▸ **OBIETTIVO DEL COMPITO**:
Secondo l'estratto, in che anno Marco Belpoliti ha scritto il suo primo saggio su Calvino?

▸ **ESTRATTO DEL TESTO**:
==============================

Di città in città nella vegetazione delle frasi

Già dal titolo, Italo Calvino nelle città – nelle sale da domani al 30 ottobre –, si intuisce che il film-omaggio allo scrittore sanremese di Davide Ferrario e Marco Belpoliti è “spaziale”, ovvero legato sia ai luoghi vissuti e tangibili, che alle dimensioni “ultraterrene” praticate da Calvino nei suoi libri fantastici. Di fatto, anche gli autori della pellicola sono due intellettuali “spaziali”, a partire dal regista, Ferrario, versatile tra fiction e documentario, che ha ambientato un film di successo, Dopo mezzanotte (2004), nella verticalità della Mole Antonelliana di Torino e che riesce a trasmettere il pensiero di Eco (Umberto Eco – La biblioteca del mondo, 2023) attraverso i cunicoli e gli scaffali ricolmi di volumi della biblioteca semiologica, lunatica, magica e pneumatica. Marco Belpoliti – autore della sceneggiatura assieme a Ferrario –, ha scritto il suo primo saggio su Calvino nel 1990, Storie del visibile. Lettura di Italo Calvino (Luisè), seguito da Italo (Sestante, 1995), L’occhio di Calvino (Einaudi, 1996). Osservando il modo in cui il corpo occupa lo spazio ha restituito la personalità di alcuni politici, tra cui Berlusconi ne Il corpo del capo (Guanda, 2009 e 2018).

==============================

▸ **DATI FORNITI**:
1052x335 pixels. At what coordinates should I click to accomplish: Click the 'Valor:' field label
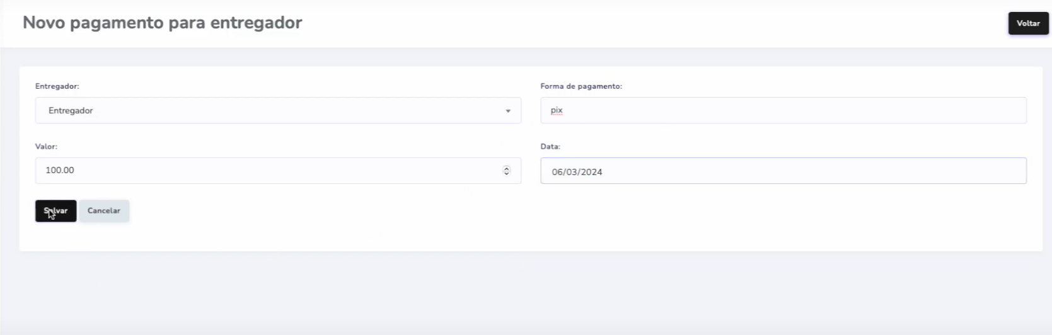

==============================

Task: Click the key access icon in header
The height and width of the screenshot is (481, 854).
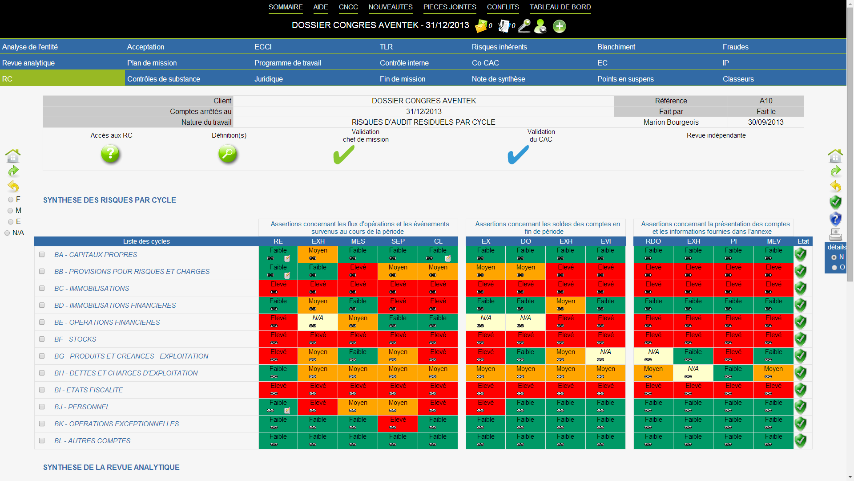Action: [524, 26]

==============================

▸ **RISPOSTA SCRITTA**:
Nel 1990.